Most marketing and e-commerce experts agree that m-commerce applications or loyalty applications generate business benefits. Apart from constituting an additional sales and communication channel, which is always within the customers’ reach, apps provide high quality data as users never log out, which allows precise profiling, unavailable through web solutions. However, for an everyday end-user such benefits might be less obvious. It seems much easier to identify the advantages in case of companies that have numerous loyal and regular customers. This applies to foodstuffs sector, fashion or beauty industry. Here, customers download an app in order to stay up-to-date with the products on offer or never to miss out on any special offers. Also, apps help save time with their greater availability as compared to mobile web pages, as well as processing purchases faster due to stored data on the preferred method of payment and delivery address. In contrast, the issue is a bit more complicated for companies which offer goods purchased occasionally, or at intervals, such as furniture, consumer electronics, home appliances or cars. For those business sectors, getting even your most loyal customers to install an app, whose functionality mirrors that of a mobile web page, is no easy task. Time saving functions, discount offers or convenience are hardly persuasive if you are to use an app once a year.

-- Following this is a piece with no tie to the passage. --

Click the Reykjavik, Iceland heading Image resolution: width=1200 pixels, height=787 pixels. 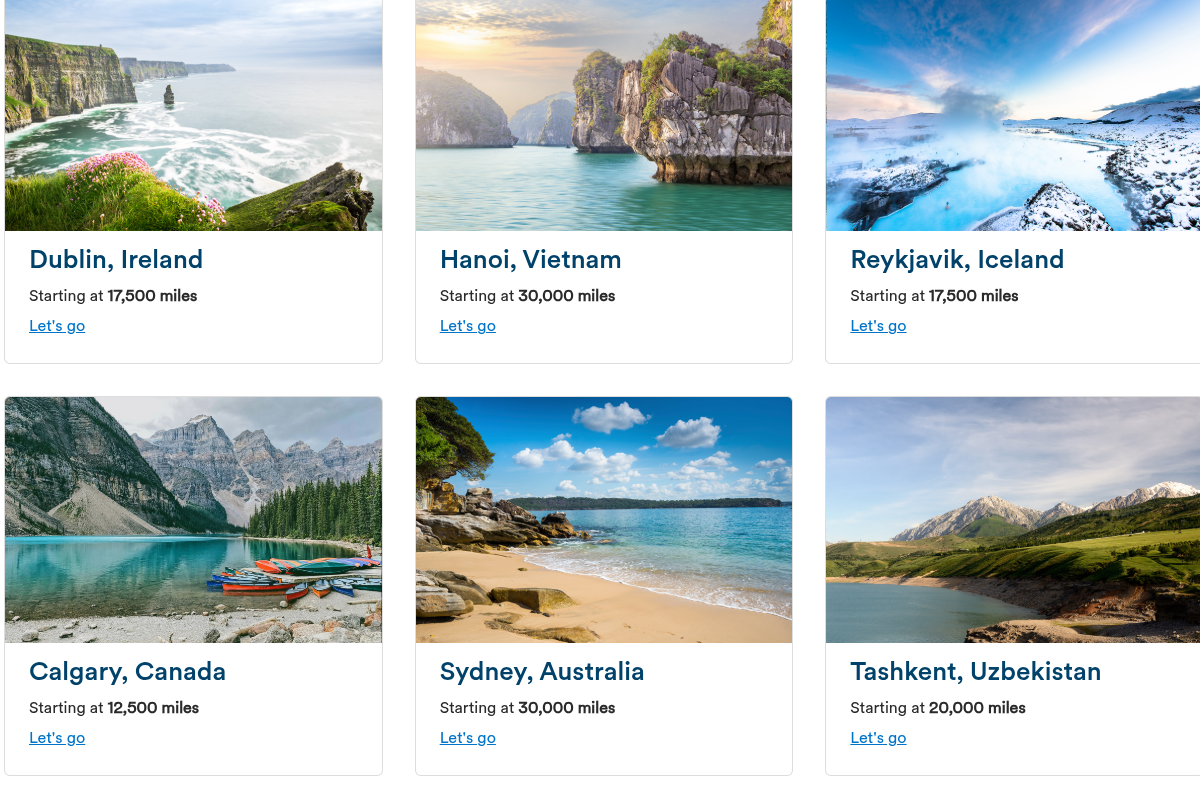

CEOs often ask what could possibly tempt customers into downloading such an app. My answer is that the problem does not lie in creating new functions, which would attract customers, no more so than it is to devise and construct an app that would bring about tangible benefits. The challenge is to develop a solution that will unite either perspective, allowing for feasibility.
The search for that optimal solution begins with a realisation that it is the business that must bend towards the customers’ needs, not the other way round. Therefore, the entire procedure must begin with a deep understanding of the people for whom an app is to be created. This is done in two ways, which might be conjoined or used alternatively. The first method consists in detailed interviews with potential users; the other relies on the company’s own pre-existing, albeit scattered, knowledge about its customers’ needs.
Customer Journey Map serves as our primary tool for the initial stage when we systematise customer data, which helps describe all customer experience, related both to the customer path to purchase and their mental and emotional states across different stages of their procurement process or right afterwards, including post-delivery usage feedback.
Once we have understood the plans, dreams and hopes or fears, problems and frustrations that drive your customers on each particular stage of the procurement process flow, we are ready to brainstorm ideas on functionalities which would improve their experience. The tools and methods we use help us to get off the ground and unleash creativity in everybody taking part in the process. Analysis and critical thinking come later. Often, it is the people who believed themselves to be the least creative generate the highest number of ideas or the most innovative and brave concepts. Brainstorming solutions for particular users of an application, we first and foremost consider the future users and their needs. Our goal is to make their lives easier and more pleasurable. If people are not only to download an app, but also to keep on using it, they must receive something in return.
The next stage is about verifying the quality of our guiding ideas and selecting the most appropriate solutions. This is where we provide a reality check. We elect only such solutions that seem to satisfy the needs of your customers in the most attractive way, while subscribing to your company’s strategy and business aims, simultaneously keeping each solution financially reasonable. A number of ideas gets discarded either due to too high a production cost, compared to the expected return on the investment they would provide, or they simply do not comply with brand philosophy. There is, however, always a handful of ideas which bridge the needs of people and business. Then, a prototype application, or indeed a few prototypes, are created, which can be tested by users in order to collect their critical feedback. Interactive graphic schemes are made, which help users interact with the design, although these are no programmed applications yet. Once feedback is collected, we implement changes. This is an iterative process, whereby design, testing and prototype modification might be looped alternately until a satisfying result is reached or until a decision to change direction is made; or, in rare cases, until the project is abandoned.
Developing apps, which is the most costly stage of the entire project, starts only when all parties are convinced that we are heading in the right direction. The app architecture programming process and creating m-commerce software deserves a separate post, which we will surely publish soon.
Knowing that a perfect solution rarely comes at first try, or version 1.0, we actively gather user feedback once an app has been published. We place equal importance on quantitative data, i.e. the number of downloads, engagement and retention indicators or retention rate, and qualitative data from user comments.
Best digital products are constructed in the course of iterative process, which comprises roughly three activities continuously repeated within a loop of build-measure-learn.
Many companies prematurely begin to develop and publish apps, which despite their potential to provide multifold business benefits, fall flat as they present users with no value added. Others stop, having published the initial version, hoping that the opening solutions were right on target. The design procedure as described above maximises the chances to meet the needs of both users and the company, while keeping development cost for that appropriate solution optimal.